■ Task statement: From the data below, set down exactly the lines between the one holding "(21) 98447-0367 (63, 2415)" and the one holding "Political Top Latest News (668, 920)", inclusive, and no others.
+ + + + + + +
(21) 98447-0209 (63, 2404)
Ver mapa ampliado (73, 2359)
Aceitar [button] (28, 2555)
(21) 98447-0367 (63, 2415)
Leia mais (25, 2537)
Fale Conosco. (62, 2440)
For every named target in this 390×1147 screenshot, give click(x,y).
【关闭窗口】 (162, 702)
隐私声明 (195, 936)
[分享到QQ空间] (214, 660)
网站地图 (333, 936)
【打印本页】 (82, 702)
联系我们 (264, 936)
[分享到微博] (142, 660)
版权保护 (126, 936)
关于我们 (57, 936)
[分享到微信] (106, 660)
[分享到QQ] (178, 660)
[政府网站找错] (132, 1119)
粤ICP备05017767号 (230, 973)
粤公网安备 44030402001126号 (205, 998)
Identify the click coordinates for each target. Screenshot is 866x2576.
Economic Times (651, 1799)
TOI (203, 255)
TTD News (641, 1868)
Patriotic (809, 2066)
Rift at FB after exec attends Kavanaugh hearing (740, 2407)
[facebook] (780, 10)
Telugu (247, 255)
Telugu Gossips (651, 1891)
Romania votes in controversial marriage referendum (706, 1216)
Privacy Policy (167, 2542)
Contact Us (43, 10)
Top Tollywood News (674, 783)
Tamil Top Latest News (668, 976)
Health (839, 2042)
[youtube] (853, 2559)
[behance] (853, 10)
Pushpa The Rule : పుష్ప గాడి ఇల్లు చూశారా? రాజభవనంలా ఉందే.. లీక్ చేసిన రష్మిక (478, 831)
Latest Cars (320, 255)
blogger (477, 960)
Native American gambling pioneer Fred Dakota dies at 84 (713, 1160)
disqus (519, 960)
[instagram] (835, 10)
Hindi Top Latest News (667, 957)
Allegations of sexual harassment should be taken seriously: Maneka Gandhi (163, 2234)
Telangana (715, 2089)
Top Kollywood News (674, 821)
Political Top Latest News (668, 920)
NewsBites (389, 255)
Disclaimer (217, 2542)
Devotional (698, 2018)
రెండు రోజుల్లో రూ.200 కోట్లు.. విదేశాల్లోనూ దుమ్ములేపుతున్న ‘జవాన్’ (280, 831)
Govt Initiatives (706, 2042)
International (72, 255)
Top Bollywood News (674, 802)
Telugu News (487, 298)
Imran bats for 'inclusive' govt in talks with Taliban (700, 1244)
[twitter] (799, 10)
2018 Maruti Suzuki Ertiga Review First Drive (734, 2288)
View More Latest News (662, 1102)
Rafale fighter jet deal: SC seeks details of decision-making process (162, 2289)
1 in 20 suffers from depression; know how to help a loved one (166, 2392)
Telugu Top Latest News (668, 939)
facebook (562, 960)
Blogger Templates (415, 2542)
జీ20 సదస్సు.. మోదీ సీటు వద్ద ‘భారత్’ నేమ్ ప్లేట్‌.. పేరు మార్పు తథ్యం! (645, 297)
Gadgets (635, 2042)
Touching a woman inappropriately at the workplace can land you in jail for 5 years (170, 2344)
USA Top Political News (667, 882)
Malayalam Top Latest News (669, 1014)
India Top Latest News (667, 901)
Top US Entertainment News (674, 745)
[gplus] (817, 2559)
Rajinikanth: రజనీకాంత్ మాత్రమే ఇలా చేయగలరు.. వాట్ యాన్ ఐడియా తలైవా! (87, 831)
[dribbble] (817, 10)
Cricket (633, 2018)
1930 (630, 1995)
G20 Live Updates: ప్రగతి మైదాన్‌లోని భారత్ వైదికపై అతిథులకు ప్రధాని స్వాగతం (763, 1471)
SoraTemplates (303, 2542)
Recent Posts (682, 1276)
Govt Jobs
+ + + + + + +
■ Task answer:
(21) 98447-0367 (63, 2415)
Leia mais (25, 2537)
Fale Conosco. (62, 2440)
For every named target in this 390×1147 screenshot, give click(x,y).
【关闭窗口】 (162, 702)
隐私声明 (195, 936)
[分享到QQ空间] (214, 660)
网站地图 (333, 936)
【打印本页】 (82, 702)
联系我们 (264, 936)
[分享到微博] (142, 660)
版权保护 (126, 936)
关于我们 (57, 936)
[分享到微信] (106, 660)
[分享到QQ] (178, 660)
[政府网站找错] (132, 1119)
粤ICP备05017767号 (230, 973)
粤公网安备 44030402001126号 (205, 998)
Identify the click coordinates for each target. Screenshot is 866x2576.
Economic Times (651, 1799)
TOI (203, 255)
TTD News (641, 1868)
Patriotic (809, 2066)
Rift at FB after exec attends Kavanaugh hearing (740, 2407)
[facebook] (780, 10)
Telugu (247, 255)
Telugu Gossips (651, 1891)
Romania votes in controversial marriage referendum (706, 1216)
Privacy Policy (167, 2542)
Contact Us (43, 10)
Top Tollywood News (674, 783)
Tamil Top Latest News (668, 976)
Health (839, 2042)
[youtube] (853, 2559)
[behance] (853, 10)
Pushpa The Rule : పుష్ప గాడి ఇల్లు చూశారా? రాజభవనంలా ఉందే.. లీక్ చేసిన రష్మిక (478, 831)
Latest Cars (320, 255)
blogger (477, 960)
Native American gambling pioneer Fred Dakota dies at 84 (713, 1160)
disqus (519, 960)
[instagram] (835, 10)
Hindi Top Latest News (667, 957)
Allegations of sexual harassment should be taken seriously: Maneka Gandhi (163, 2234)
Telangana (715, 2089)
Top Kollywood News (674, 821)
Political Top Latest News (668, 920)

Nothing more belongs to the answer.